Pictured: Matthew Seymour, Group Operations Executive for Seymour Hotels
What could government help with, either for your business, or the sector generally? What else would help?
The most important thing the Government of Jersey can do is provide a strategy for the future of tourism. Government needs to decide whether tourism should feature as part of the ‘new’ economy and determine what shape, size and direction they want to pursue, and then encourage investment to achieve the objective. At its most basic, tourism for Jersey is an export and earns new money to circulate around the island. It is a multiplier in terms of creating additional spend and business revenues for the local economy. Can the government find another industry which introduces £280 million of new spend to the island, and which generates £14 million of GST, whilst underpinning the work/life balance enjoyed by so many?
Over the past three months, all our people have shown huge versatility and adaptability in the face of this crisis, and without that, we would be in a far worse place.
In a short space of time we ‘pivoted’ and adapted our operations from hotel, restaurant and bar operator, to a business offering home delivery meals & takeaway, cleaning (Cleanse) and maintenance services (Toolbox). Whilst these businesses may initially have been set up as temporary services in response to the impact of corona virus, given the positive feedback and referrals we have received from customers and clients, there is good reason for us to consider expanding these operations further.

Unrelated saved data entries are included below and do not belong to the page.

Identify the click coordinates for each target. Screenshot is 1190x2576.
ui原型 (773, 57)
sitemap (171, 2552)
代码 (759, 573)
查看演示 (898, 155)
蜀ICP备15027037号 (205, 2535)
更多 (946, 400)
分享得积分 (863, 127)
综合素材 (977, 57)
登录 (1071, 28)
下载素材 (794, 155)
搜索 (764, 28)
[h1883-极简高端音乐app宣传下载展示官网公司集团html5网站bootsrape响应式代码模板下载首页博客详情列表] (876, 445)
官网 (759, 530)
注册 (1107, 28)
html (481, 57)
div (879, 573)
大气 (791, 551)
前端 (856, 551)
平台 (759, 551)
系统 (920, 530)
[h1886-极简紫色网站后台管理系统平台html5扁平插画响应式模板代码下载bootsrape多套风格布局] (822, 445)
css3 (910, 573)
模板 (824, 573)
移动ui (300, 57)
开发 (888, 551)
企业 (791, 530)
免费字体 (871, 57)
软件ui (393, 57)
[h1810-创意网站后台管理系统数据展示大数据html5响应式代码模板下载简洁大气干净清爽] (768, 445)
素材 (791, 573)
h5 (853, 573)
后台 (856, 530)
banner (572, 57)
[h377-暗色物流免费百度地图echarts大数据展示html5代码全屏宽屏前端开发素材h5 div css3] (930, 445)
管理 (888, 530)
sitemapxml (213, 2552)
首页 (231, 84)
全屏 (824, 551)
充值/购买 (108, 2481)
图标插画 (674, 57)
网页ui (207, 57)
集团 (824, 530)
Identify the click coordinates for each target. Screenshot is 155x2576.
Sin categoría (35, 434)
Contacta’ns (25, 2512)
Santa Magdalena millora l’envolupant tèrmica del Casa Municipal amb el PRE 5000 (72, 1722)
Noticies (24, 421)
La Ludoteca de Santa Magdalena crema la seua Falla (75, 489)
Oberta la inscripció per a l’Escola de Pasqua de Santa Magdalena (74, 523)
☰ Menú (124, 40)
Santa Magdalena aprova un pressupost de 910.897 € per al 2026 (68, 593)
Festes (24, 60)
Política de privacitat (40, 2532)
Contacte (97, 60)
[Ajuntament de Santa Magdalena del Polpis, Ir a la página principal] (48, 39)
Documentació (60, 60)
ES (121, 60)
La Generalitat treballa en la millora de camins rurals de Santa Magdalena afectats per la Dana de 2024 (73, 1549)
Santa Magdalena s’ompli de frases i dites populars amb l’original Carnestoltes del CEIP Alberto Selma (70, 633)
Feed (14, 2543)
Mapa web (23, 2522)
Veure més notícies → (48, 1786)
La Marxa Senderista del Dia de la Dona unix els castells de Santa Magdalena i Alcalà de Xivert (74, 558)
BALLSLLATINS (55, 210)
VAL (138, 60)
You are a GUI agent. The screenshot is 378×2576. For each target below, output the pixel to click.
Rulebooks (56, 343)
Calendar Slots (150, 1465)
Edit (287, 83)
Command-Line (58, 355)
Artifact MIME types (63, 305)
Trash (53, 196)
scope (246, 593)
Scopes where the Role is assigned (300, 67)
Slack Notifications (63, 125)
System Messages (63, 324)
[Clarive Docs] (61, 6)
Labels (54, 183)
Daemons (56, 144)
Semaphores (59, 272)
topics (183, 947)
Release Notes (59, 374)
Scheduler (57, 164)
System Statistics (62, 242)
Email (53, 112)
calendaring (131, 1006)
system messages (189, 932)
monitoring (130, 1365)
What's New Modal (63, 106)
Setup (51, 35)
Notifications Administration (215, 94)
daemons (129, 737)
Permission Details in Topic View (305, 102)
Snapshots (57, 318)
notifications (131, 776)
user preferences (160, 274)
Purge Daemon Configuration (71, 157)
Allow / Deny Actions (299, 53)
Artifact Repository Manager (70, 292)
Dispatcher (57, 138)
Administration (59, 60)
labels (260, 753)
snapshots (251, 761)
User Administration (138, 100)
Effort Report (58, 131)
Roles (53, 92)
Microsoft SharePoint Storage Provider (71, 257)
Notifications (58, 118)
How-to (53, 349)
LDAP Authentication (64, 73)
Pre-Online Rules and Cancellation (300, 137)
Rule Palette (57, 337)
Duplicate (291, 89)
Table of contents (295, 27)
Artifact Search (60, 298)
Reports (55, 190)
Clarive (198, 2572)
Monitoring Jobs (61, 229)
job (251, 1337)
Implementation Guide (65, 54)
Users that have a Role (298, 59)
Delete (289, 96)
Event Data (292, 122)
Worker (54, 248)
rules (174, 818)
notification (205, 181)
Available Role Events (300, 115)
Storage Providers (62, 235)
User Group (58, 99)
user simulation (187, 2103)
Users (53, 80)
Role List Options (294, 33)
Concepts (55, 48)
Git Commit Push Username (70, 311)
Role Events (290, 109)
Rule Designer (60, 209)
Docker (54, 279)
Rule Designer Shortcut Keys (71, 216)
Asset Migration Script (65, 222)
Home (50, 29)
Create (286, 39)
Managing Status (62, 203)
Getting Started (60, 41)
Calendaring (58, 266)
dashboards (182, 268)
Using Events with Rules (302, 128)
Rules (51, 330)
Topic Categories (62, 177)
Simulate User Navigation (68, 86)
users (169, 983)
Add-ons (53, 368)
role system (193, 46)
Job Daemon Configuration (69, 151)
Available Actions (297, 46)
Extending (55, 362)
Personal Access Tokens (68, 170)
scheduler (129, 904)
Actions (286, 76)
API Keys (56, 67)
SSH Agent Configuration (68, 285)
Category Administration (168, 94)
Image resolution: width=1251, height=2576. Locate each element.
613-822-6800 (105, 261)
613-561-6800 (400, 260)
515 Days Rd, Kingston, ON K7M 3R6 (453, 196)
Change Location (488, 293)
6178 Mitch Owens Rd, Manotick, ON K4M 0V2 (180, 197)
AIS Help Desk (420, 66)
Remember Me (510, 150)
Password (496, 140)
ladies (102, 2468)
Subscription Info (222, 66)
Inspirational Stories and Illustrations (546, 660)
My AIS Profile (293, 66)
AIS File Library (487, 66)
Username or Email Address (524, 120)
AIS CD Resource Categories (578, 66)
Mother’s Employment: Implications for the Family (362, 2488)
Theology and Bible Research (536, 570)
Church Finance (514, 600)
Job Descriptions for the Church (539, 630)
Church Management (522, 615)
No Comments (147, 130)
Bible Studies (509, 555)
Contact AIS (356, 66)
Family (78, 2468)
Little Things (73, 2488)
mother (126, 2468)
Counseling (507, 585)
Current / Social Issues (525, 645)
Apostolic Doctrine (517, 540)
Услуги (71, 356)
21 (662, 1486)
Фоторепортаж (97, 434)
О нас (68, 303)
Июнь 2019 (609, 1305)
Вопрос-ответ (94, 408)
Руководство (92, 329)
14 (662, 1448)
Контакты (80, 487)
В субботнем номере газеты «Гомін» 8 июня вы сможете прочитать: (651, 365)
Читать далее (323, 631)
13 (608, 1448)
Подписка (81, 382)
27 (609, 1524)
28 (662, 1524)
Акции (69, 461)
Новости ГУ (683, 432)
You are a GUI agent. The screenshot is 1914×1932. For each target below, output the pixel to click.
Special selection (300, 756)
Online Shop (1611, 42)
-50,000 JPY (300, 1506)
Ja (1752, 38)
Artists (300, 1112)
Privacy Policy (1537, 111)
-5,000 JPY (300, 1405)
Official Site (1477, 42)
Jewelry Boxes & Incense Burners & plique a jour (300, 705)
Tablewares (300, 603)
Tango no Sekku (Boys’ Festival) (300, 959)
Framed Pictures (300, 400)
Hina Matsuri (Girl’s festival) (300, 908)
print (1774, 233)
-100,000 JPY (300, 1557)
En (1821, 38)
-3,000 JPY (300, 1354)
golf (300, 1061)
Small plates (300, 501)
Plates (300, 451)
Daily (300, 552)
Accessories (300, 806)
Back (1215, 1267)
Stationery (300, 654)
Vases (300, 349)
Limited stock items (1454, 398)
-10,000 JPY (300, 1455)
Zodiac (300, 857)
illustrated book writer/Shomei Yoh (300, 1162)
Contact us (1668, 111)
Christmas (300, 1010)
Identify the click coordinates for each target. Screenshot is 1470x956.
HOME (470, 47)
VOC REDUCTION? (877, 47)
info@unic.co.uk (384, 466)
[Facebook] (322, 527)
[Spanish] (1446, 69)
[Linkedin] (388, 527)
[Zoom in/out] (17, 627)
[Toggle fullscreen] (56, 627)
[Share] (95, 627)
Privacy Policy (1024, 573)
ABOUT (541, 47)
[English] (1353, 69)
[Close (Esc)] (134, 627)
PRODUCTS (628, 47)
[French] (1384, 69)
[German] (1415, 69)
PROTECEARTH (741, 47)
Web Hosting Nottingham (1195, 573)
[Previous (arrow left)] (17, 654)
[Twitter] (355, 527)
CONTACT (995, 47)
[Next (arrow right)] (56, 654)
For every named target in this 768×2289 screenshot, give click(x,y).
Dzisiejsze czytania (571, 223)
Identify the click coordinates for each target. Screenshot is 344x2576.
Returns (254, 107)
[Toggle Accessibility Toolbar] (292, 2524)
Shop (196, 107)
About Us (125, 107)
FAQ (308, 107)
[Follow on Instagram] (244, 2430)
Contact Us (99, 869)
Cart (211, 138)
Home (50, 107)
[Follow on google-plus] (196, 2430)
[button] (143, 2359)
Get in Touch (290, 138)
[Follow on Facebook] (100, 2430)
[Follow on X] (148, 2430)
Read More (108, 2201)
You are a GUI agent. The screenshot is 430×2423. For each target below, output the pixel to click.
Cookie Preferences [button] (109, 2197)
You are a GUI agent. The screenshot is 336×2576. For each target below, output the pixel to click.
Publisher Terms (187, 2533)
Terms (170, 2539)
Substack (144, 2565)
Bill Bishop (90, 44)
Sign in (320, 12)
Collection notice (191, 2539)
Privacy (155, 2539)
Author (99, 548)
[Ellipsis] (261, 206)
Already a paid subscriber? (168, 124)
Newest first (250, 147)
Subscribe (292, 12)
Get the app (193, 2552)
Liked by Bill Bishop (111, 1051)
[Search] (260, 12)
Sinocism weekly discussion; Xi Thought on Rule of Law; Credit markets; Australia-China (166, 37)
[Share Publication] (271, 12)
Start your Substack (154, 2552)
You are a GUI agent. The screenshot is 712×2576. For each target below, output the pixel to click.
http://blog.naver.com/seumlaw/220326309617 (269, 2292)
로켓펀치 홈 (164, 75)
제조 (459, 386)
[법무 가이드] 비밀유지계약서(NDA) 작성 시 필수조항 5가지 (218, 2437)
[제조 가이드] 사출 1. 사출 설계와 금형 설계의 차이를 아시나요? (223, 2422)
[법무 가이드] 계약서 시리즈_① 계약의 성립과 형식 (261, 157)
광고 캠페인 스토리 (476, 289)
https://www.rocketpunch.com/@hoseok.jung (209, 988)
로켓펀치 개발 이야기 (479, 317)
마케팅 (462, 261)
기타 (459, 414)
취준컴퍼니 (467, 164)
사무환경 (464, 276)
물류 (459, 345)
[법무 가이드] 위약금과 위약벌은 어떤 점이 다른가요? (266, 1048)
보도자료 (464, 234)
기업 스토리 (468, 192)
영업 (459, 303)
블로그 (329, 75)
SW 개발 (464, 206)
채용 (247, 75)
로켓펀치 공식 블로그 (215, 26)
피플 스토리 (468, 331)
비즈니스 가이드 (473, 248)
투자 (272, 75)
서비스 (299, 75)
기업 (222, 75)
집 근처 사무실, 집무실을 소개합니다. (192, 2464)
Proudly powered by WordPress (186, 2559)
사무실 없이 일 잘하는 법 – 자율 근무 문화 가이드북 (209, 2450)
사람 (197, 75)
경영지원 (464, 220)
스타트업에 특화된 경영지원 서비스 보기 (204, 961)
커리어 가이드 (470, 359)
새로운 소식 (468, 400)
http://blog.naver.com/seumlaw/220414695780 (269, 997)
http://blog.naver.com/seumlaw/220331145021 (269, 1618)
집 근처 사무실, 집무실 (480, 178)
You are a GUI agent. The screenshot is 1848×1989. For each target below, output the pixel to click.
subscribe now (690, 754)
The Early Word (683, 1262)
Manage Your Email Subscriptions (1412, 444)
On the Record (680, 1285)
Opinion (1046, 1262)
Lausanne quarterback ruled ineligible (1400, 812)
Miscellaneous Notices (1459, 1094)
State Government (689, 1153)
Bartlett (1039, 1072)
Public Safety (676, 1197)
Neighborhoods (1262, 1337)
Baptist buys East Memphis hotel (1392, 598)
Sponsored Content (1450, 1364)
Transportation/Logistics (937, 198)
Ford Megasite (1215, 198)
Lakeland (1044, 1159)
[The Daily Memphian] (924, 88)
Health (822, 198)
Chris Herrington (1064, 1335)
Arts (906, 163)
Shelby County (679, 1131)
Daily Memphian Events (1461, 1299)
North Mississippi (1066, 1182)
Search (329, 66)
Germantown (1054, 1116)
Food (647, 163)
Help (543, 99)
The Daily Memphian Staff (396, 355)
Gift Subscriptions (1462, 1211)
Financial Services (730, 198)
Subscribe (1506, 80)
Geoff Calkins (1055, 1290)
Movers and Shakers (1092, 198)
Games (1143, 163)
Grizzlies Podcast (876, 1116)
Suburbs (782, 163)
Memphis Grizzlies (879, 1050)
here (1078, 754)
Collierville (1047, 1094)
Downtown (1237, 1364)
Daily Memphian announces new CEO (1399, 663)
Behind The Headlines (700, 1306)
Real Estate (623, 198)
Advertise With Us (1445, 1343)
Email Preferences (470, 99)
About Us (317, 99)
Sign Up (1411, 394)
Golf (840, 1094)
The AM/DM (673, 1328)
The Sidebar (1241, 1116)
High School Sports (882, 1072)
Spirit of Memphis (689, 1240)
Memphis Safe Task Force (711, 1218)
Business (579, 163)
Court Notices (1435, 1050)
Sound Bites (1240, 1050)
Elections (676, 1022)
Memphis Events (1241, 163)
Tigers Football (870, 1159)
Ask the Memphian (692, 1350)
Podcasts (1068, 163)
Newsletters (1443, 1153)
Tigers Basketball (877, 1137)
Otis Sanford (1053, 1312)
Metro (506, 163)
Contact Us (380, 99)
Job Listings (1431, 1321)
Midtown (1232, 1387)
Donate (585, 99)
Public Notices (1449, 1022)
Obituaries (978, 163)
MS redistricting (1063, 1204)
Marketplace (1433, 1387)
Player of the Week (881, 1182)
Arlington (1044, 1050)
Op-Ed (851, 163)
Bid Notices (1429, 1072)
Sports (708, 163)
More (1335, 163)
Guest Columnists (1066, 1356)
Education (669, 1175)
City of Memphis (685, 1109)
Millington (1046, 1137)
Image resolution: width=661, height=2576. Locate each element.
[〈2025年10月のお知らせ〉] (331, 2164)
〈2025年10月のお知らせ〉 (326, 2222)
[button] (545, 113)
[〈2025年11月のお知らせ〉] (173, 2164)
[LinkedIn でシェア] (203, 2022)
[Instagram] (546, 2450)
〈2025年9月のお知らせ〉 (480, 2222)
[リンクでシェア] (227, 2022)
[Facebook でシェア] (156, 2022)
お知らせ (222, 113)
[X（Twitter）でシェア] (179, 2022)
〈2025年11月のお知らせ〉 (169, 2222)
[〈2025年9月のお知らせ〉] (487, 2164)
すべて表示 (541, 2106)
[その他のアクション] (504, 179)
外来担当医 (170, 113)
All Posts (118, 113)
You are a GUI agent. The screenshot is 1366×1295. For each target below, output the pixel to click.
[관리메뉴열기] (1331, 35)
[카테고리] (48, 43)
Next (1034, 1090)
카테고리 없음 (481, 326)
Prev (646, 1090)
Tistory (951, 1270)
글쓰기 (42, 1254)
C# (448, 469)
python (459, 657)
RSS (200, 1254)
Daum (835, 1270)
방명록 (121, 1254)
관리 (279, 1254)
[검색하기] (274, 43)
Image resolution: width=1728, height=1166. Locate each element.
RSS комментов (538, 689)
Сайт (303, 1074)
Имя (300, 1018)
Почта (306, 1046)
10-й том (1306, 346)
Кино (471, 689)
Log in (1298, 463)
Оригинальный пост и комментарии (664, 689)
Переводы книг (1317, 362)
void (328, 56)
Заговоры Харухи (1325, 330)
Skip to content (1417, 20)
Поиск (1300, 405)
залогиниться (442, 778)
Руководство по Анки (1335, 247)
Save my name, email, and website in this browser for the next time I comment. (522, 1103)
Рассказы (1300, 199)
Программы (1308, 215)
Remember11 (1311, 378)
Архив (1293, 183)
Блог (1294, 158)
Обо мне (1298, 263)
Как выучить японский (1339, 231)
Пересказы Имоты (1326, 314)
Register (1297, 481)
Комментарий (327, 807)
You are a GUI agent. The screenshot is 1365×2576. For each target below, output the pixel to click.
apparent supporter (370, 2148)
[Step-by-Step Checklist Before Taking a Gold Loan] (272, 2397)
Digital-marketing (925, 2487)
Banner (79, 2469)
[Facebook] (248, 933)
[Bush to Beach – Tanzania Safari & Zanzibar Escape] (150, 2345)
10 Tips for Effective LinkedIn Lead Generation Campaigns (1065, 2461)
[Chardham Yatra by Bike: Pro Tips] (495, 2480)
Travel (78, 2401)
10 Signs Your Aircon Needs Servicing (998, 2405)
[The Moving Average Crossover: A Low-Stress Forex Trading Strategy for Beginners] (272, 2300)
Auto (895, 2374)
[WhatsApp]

We were due to be celebrating our centenary year as a family business and a significant amount of hard work, planning and investment had gone into what promised to be a year of celebration with our teams, and fundraising for our chosen charities. Whilst it won’t be quite the same we will still find time to mark the occasion.
2020 is ‘write-off’ year for the hospitality industry, and for most - in particular hotels - success will be measured by survival. There is much talk of a ‘three winter’ trading scenario. Having come out of winter 2019, summer 2020 trade will now be on par with a regular winter at best. This will mean businesses will go into winter 2020 without the benefit of a summer season to boost coffers, and understandably reinvestment over the forthcoming winter will be minimal. This has a knock-on impact on all suppliers, contractors and trades who would usually rely on the winter refurb works undertaken by hospitality businesses.
The immediate future promises to be tough, and stark business decisions will need to be made, depending on, and possibly despite, upcoming government guidance. The ramifications are likely to have a long-lasting impact on Jersey’s product offering, and future ability to market its self as a tourist destination.